→ DOCUMENTO:
- - - - - - -

Vivimos en medio de una generación torcida y perversa. Por tanto, es necesario reconocer tres clases de iniquidad que brotan a nuestro alrededor.
1.- Algunos se satisfacen con su impiedad
Este es el estado natural de todo ser humano, pero hay muchos que están tan lejos de andar en el poder de la santidad que su alma se paraliza bajo el poder del pecado. Sus deseos dictan y moldean todo su trabajo, exigiendo cada hora del día y de la noche para terminarlo. Es una vida triste y malgastada la que se emplea en la obra bestial del pecado.
Pedro vinculó la “hiel de amargura” y la “prisión de maldad” (Hch. 8:23). El que siembra pecado e injusticia con la intención de obtener algo más que frutos amargos por su esfuerzo, reclama un conocimiento superior a Dios mismo. Porque Él garantiza que los frutos naturales que broten de esa raíz serán “hiel y ajenjo” (Dt. 29:18).
El diablo, como jefe de cocina milenario, puede aderezar el bocado amargo de la iniquidad con unos engaños tan sutiles que no se capte su sabor verdadero. Pero como Abner le preguntó a Joab: “¿No sabes tú que el final será amargura?” (2 S. 2:26). El Infierno derretirá todo el azúcar que cubría la píldora. Entonces, si no antes, saborearán la verdadera amargura de lo que tan fácilmente tragaron. ¡Cuántos hay en el Infierno hoy que maldicen su festín, y al que los convidó!
¿Crees que alivia el dolor de los malditos contar los placeres, las ganancias y la diversión carnal que obtuvieron por su dinero en la tierra, cuando tendrán que pagarlos eternamente con indecible tormento? Ciertamente la agonía empeora al pensar en lo barato que vendieron su alma y perdieron el Cielo, ¡todo por decidir que la carga de la santidad o integridad era demasiado pesada!
Mientras al cristiano no le resulta difícil percibir la falsa planificación del engaño satánico, muy pocos consideran lo que ocurre en la eternidad. Ven morir a los pecadores en sus pecados a diario. No piensan más en ellos ardiendo y clamando en el Infierno, que los peces del río se preguntan por sus compañeros que picaron el cebo. Aunque se echara vivos a esos peces en la sartén o en la olla hirviente, sus necios compañeros estarían dispuestos a picar el mismo anzuelo. Igualmente, los descuidados seres humanos persiguen de buen grado los placeres pecaminosos que han llevado al Infierno a millones de almas antes que ellos.

- - - - - - -

Copia otra vez el pasaje del texto sobre la iniquidad que va de "El diablo, como" a "era demasiado pesada!", reemplazando "diablo" por "enemigo". Los registros son material independiente del texto.

- - - - - - -

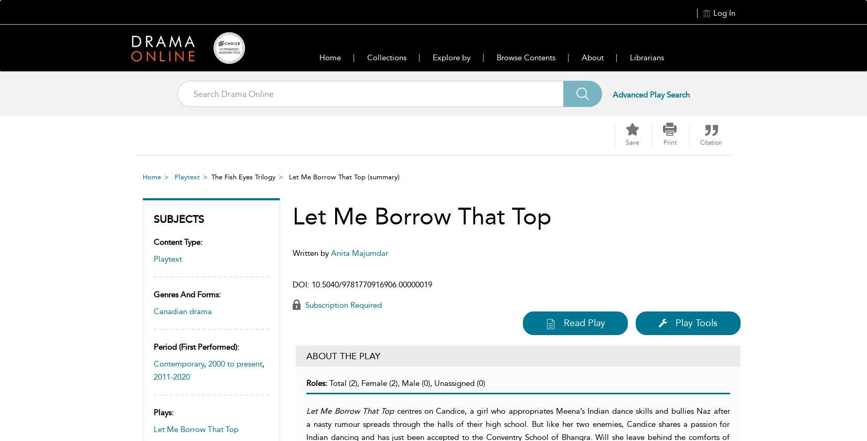 Image resolution: width=867 pixels, height=441 pixels. Describe the element at coordinates (584, 323) in the screenshot. I see `'Read Play'` at that location.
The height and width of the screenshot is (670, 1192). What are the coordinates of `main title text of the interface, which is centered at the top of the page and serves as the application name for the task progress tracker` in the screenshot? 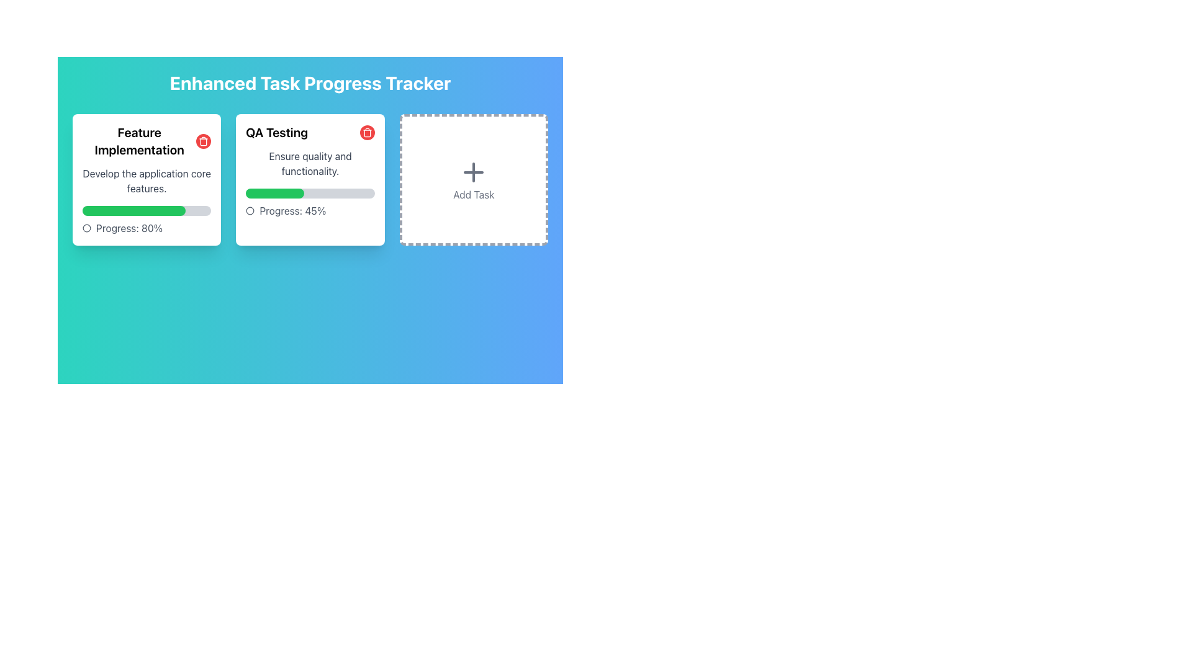 It's located at (310, 83).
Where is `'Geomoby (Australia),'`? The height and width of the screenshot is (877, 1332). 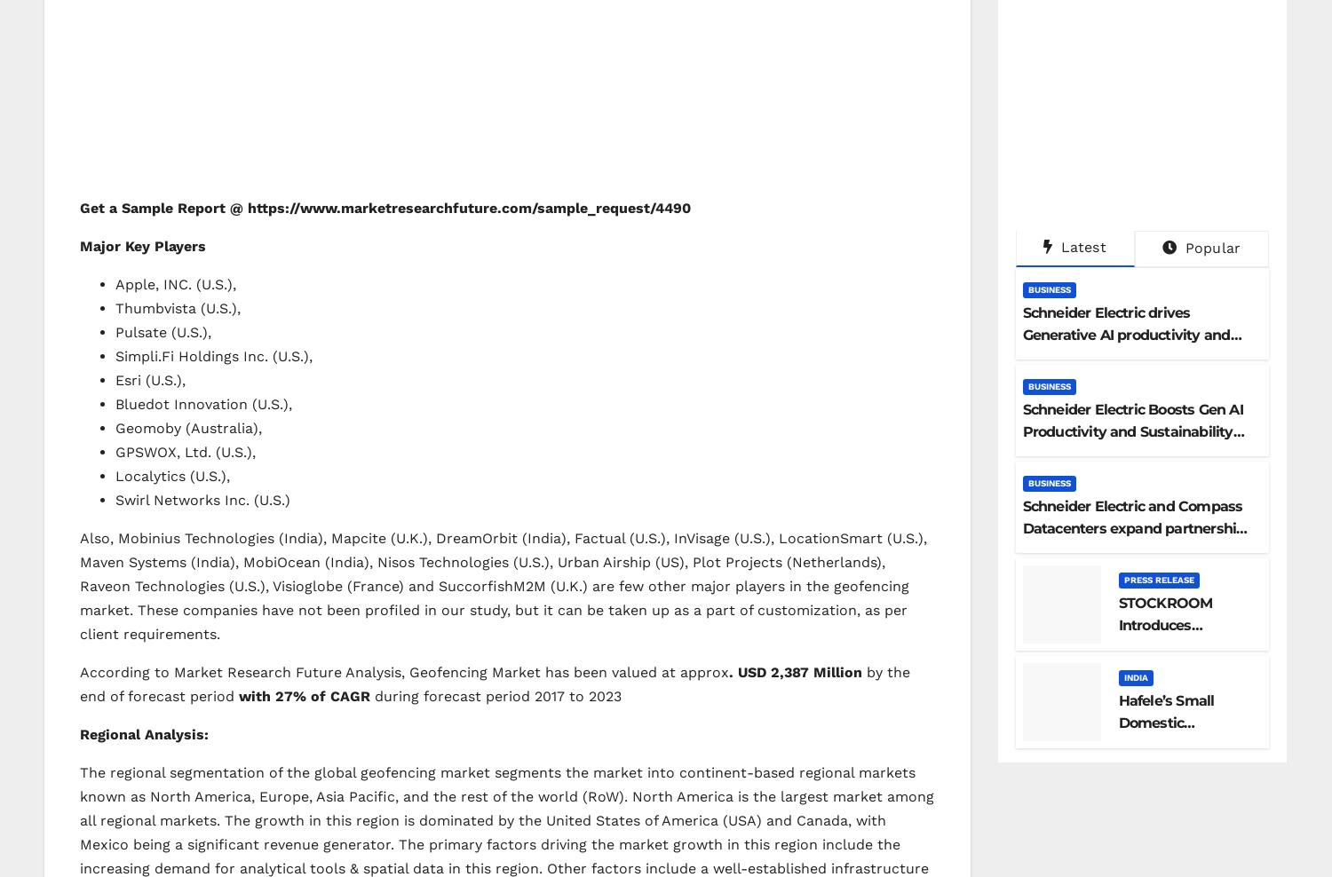
'Geomoby (Australia),' is located at coordinates (187, 427).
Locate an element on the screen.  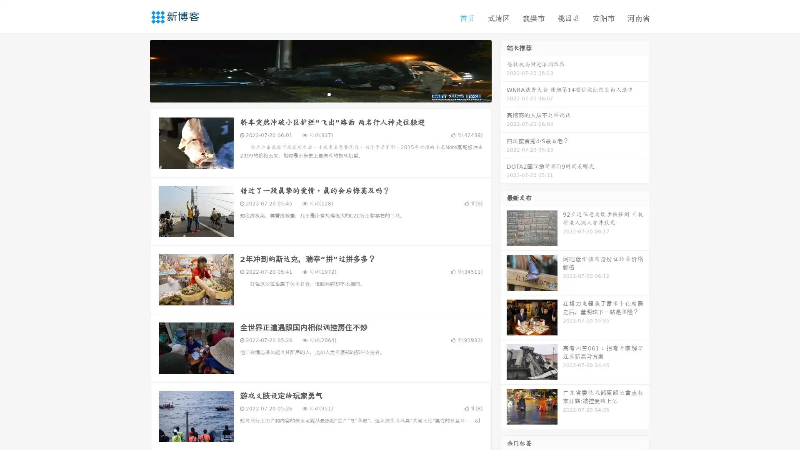
Go to slide 1 is located at coordinates (312, 94).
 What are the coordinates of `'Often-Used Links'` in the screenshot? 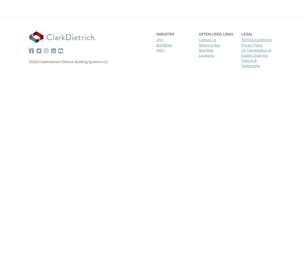 It's located at (215, 34).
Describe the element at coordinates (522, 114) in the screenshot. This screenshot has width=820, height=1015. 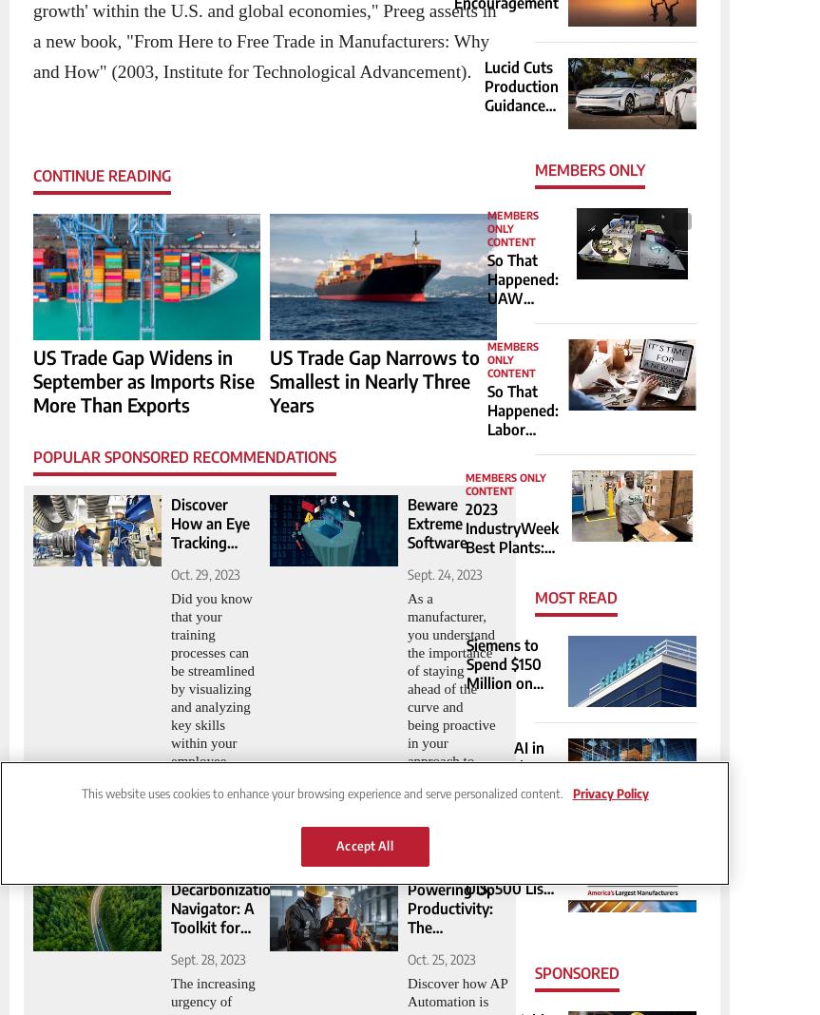
I see `'Lucid Cuts Production Guidance for Second Time This Year'` at that location.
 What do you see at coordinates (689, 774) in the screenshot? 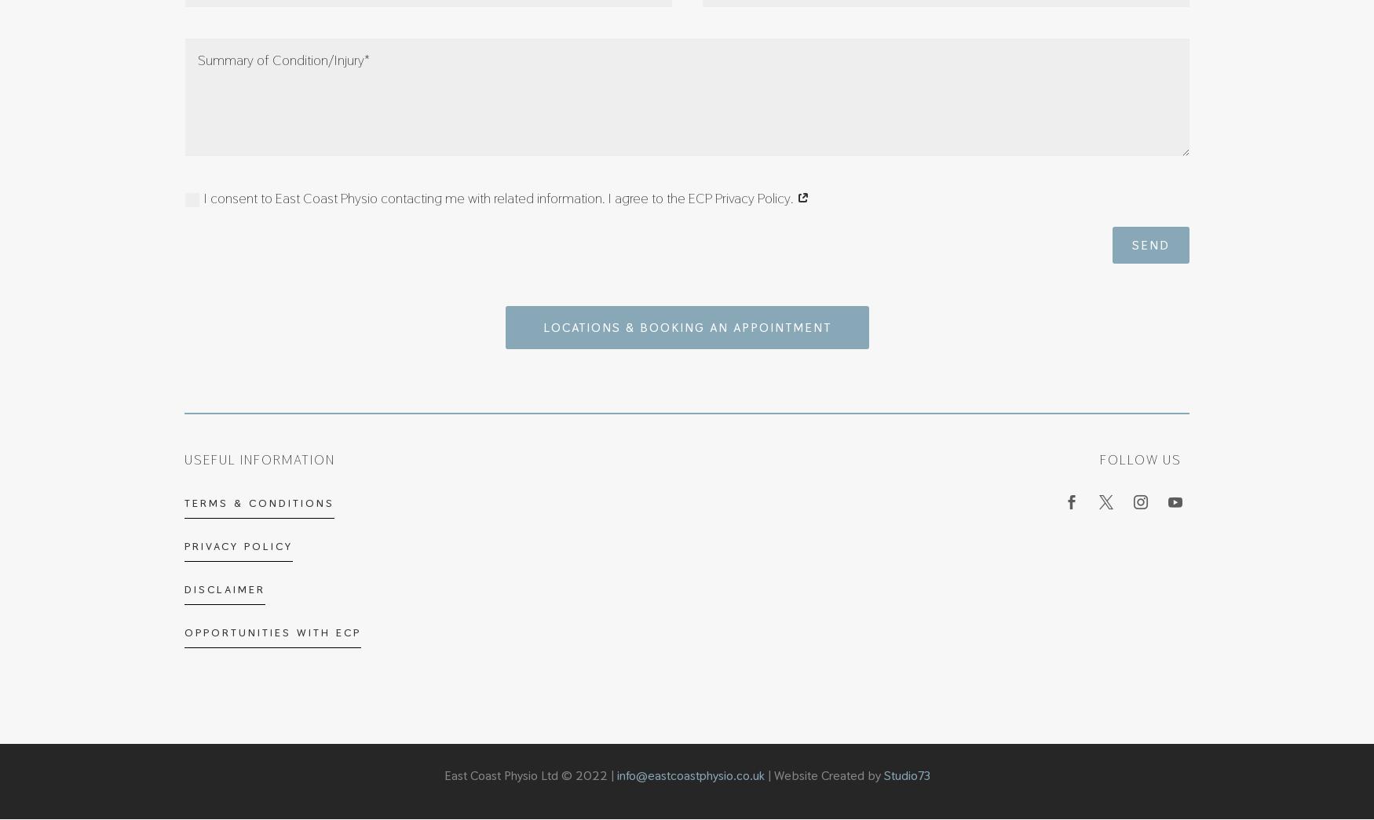
I see `'info@eastcoastphysio.co.uk'` at bounding box center [689, 774].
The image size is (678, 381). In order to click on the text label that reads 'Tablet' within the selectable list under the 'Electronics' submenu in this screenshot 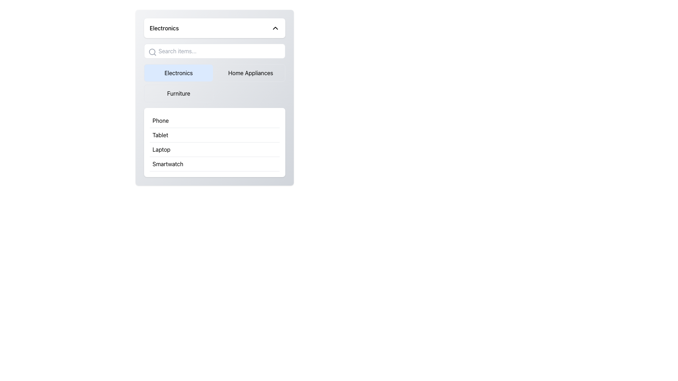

- - - - - - -

→ RESPUESTA:
El enemigo, como jefe de cocina milenario, puede aderezar el bocado amargo de la iniquidad con unos engaños tan sutiles que no se capte su sabor verdadero. Pero como Abner le preguntó a Joab: “¿No sabes tú que el final será amargura?” (2 S. 2:26). El Infierno derretirá todo el azúcar que cubría la píldora. Entonces, si no antes, saborearán la verdadera amargura de lo que tan fácilmente tragaron. ¡Cuántos hay en el Infierno hoy que maldicen su festín, y al que los convidó!
¿Crees que alivia el dolor de los malditos contar los placeres, las ganancias y la diversión carnal que obtuvieron por su dinero en la tierra, cuando tendrán que pagarlos eternamente con indecible tormento? Ciertamente la agonía empeora al pensar en lo barato que vendieron su alma y perdieron el Cielo, ¡todo por decidir que la carga de la santidad o integridad era demasiado pesada!